- **Short problem**
Please transcribe the text of every one of the items below word for word, and leave the pictures out of your answer.
_ _ _ _ _
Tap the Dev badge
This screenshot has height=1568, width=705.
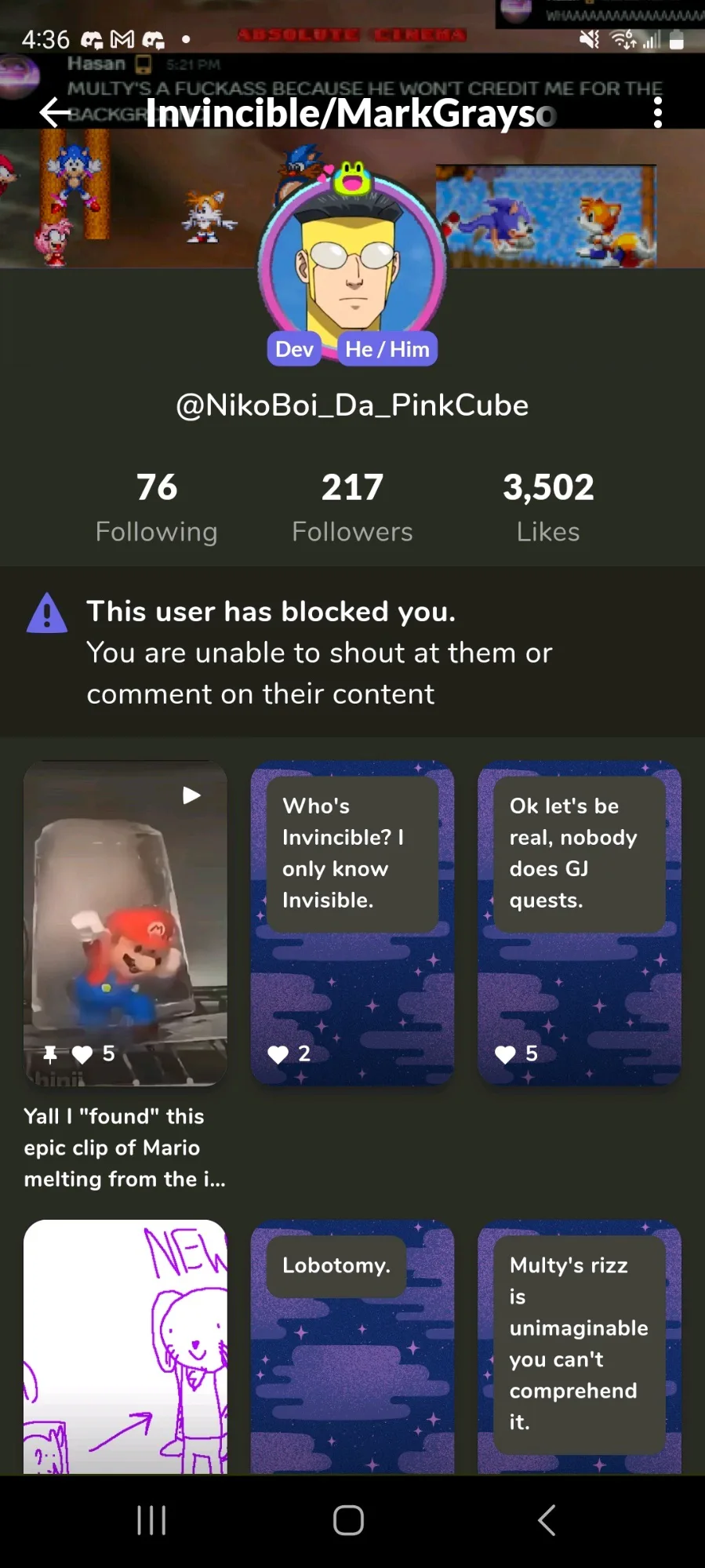click(294, 349)
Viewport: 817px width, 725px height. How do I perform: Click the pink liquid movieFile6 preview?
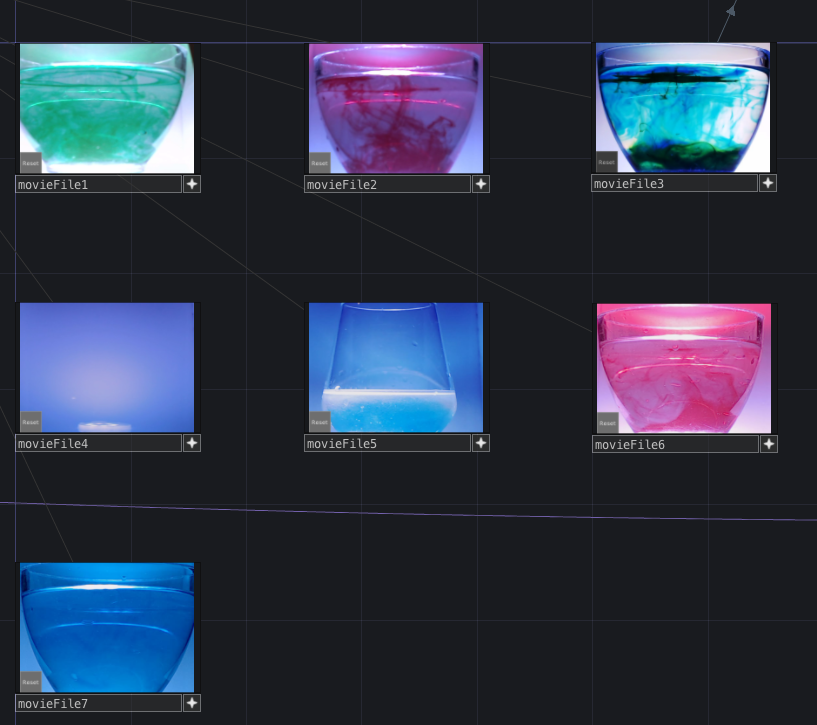(x=684, y=368)
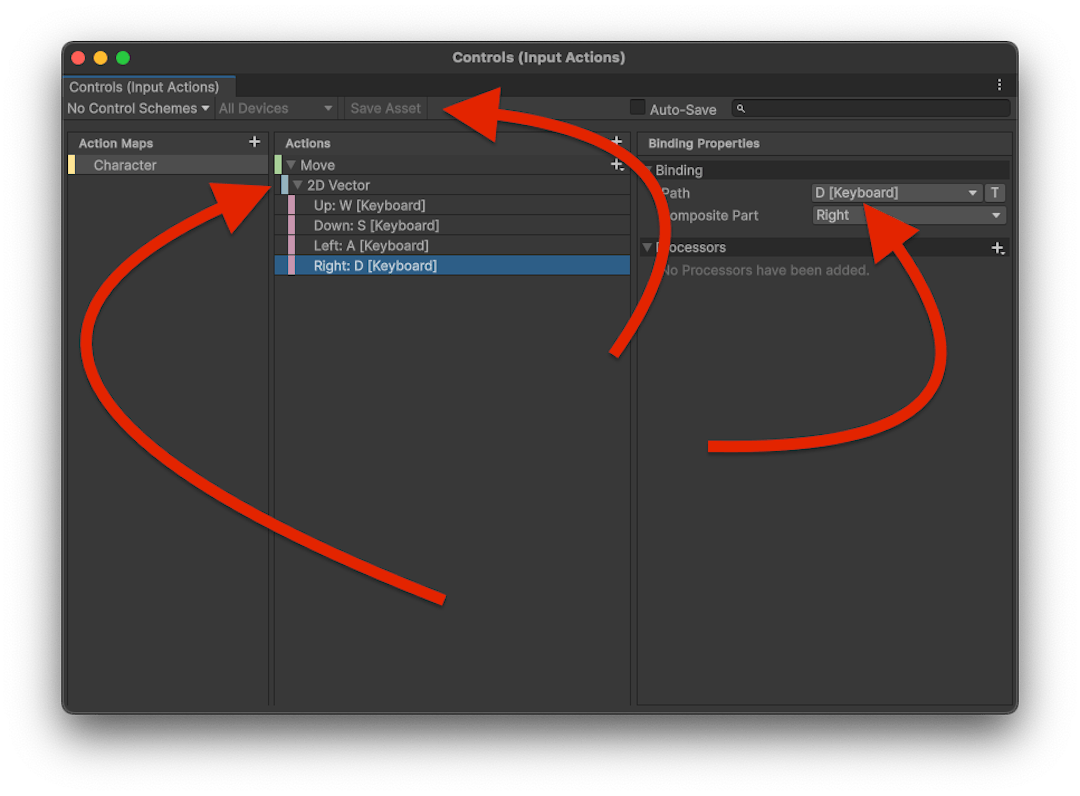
_ _ _ _ _
- **Written response**
Tap the Dev badge
This screenshot has height=1568, width=705.
click(294, 349)
Viewport: 817px width, 725px height. How do I perform: Click the pink liquid movieFile6 preview?
(x=684, y=368)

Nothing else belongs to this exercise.